Shangri-La

From Wiki China org cn
Shangri-La.jpg

Shangri-La (香格里拉) is an earthly paradise located in southwest China's Yunnan Province.

The name first appeared in the 1933 novel "Lost Horizon" by British author James Hilton, who described the place as a mystical, harmonious valley, gently guided from a lamasery, enclosed in the western end of the Kunlun Mountains.

From then on, though many wondered where Shangri-La was actually located, efforts to find it were in vain. Someone once claimed that the mystery would not be solved until the 21st century.

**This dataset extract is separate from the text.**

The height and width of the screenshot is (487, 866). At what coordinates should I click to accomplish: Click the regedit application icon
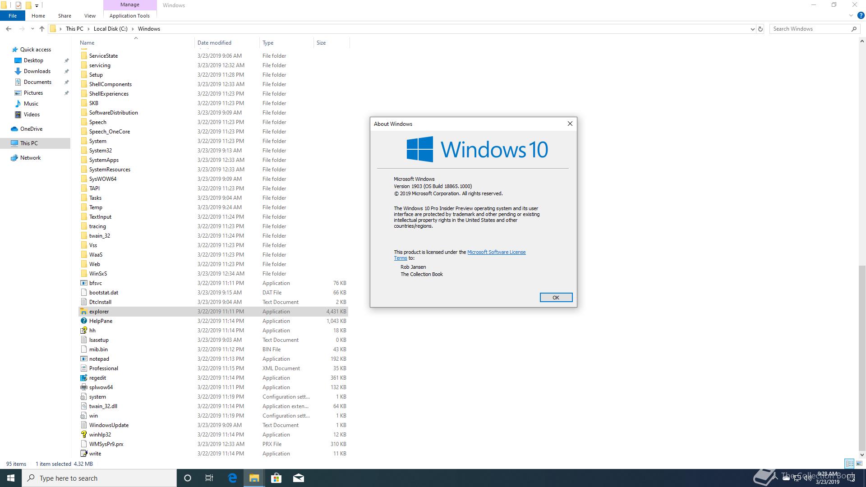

In 1996, Xuan Ke, a renowned scholar in China and recipient of honorary doctorates in anthropology and folk music, pointed out that the description of "Shangri-La" in James Hilton's book matched that of a place in Zhongdian County of Diqing Tibetan Autonomous Prefecture, Yunnan – not only in landscape but also in customs.

Later on, in collaboration with experts, a tourism company in Yunnan and two corporations from Singapore spent a year conducting research to prove Xuan's theory.

On September 25, 1997, Shangri-La was determined to be located in Diqing Tibetan Autonomous Prefecture, Yunnan Zhuang Autonomous Region, after Xuan's theory was approved by the academic community. The mystery of the century had finally been solved.